Published on October 14, 2018

Memoization of default kwarg in Python

    This is how you can memorize the Python function:

    def memo_square(a, cache={}): 
        if a not in cache: 
            cache[a] = a*a 
        return cache[a]

    The reception is undeservedly little known, so under the cut we will analyze how it works and what it is for.

    First, how and why it works. memo_square(like any other function) is an object of the function class, which, among other attributes, has a tuple to be filled in when the object is created memo_square.__defaults__. First, it contains an empty dictionary, as indicated in the function header:

    >>> memo_square.__defaults__ 
    ({},) 

    __defaults__- a normal tuple and its elements cannot be changed. You can, however, replace the entire set of default values ​​at once, but only on a different tuple:

    >>> def test(a=1, b=2): 
    ...  print(a, b) 
    ... 
    >>> test.__defaults__ 
    (1, 2) 
    >>> test() 
    1 2 
    >>> test.__defaults__ = ('Привет, ', 'Хабр') 
    >>> test() 
    Привет,  Хабр 
    >>> test.__defaults__[1] = 'Пикабу' 
    Traceback (most recent call last): 
      File "<stdin>", line 1, in <module> 
    TypeError: 'tuple' object does not support item assignment 
    >>> test.__defaults__ = {0: 'Привет, ', 1: 'Пикабу'} 
    Traceback (most recent call last): 
      File "<stdin>", line 1, in <module> 
    TypeError: __defaults__ must be set to a tuple object

    Sorian, this article will not fall on Picaba. Well, okay, this is not important. It is important that, with the exception of a very tricky code, it func.__defaults__is created once during the work of the program along with all its elements. The tuple and its elements will not be recreated with each function call, they will be used as long as the function exists. But to change, if the elements themselves are mutable, nobody forbids them. The inability to work with such elements is one of the most common ways to shoot yourself in the foot in python . But in general, storing values ​​between function calls can be quite useful. After several calls it memo_square.__defaults__will look like this:

    >>> memo_square(2)
    4
    >>> memo_square.__defaults__
    ({2: 4},)
    >>> memo_square(5)
    25
    >>> memo_square.__defaults__
    ({2: 4, 5: 25},)
    >>> memo_square(2)
    4
    >>> memo_square.__defaults__
    ({2: 4, 5: 25},)

    If the function has already been called for the same value, the calculation of the value and, accordingly, the cache replenishment does not occur. For a square, the benefit is small (strictly speaking, for a square, the benefit is negative, because searching the dictionary is more expensive than multiplying two numbers), but for real expensive functions, memoization / caching can be useful. Of course, it can be provided in python in more than one way. Here are the alternatives we have:

    • @ functools.lru_cache. The decorator from the functools module, which remembers the last function calls. Reliably and simply, but uses all the parameters of a function as keys, which means it requires their hashing and cannot notice that two formally different values ​​of the parameter are equivalent. With the first requirement, everything is clear, for example, you can forget about functions from sets. Well, or when you call to convert them to frozenset. As for the second - I, for example, have a function that accepts a SQL-database connection and a number, and performs some manipulations with the data associated with this number. The connection can be completely broken and re-established during the program operation, and the lru_cache cache will then fly off. But he knows how to cache only a limited number of calls (avoiding memory leaks) and is well documented.
    • Cache out function:

      def square(a):
          return a**a
      cache = {}
      for x in values:
          if x not in cache:
              cache[x] = x**x
      	    print cache[x]

      The meaning is the same, but much more cumbersome.

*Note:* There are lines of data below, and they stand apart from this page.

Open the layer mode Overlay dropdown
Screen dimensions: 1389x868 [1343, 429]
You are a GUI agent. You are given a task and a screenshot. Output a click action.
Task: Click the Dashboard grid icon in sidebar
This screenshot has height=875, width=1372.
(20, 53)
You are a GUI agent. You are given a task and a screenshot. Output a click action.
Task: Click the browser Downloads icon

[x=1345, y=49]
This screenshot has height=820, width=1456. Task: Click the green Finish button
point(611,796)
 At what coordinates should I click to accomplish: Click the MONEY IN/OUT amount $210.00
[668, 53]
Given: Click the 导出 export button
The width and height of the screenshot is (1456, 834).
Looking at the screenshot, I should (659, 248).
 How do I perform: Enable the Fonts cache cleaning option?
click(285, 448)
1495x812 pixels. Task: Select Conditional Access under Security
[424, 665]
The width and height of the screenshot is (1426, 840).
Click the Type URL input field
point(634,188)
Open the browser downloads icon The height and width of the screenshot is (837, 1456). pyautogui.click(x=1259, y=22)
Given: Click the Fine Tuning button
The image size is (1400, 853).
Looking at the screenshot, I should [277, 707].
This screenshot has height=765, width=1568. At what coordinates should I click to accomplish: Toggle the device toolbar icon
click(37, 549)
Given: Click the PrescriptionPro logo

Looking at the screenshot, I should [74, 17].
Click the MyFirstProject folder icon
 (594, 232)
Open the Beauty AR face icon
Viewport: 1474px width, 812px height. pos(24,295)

In addition, the cache variable is visible outside the function, although it is not used for anything other than its memoization. The cache in case of memorization with the default argument is accessible from the outside only through func.__defaults__which it is rather difficult to access by mistake.
    • To cut down a full-fledged object with a cache and make the function its method. It is good in terms of architecture and testability, it allows you to maintain arbitrarily complex caching logic, but even more cumbersome due to the boilerplate in the object code. Moreover, it is not clear what from what to inherit and whether to inherit from anything at all, if the functions to be memorized are more than one.

    The main thing that loses this method of memoization is that it is not very idiomatic. Personally, when I stumbled upon this decision for the first time, I thought for a couple of minutes about what is happening here and why. On the other hand, in these few minutes I began to understand a little better how the Python functions and their arguments are arranged. So even if you do not use default arguments (for memoization or, for example, speeding up the resolution of names ), knowledge of this technique is still useful for any player.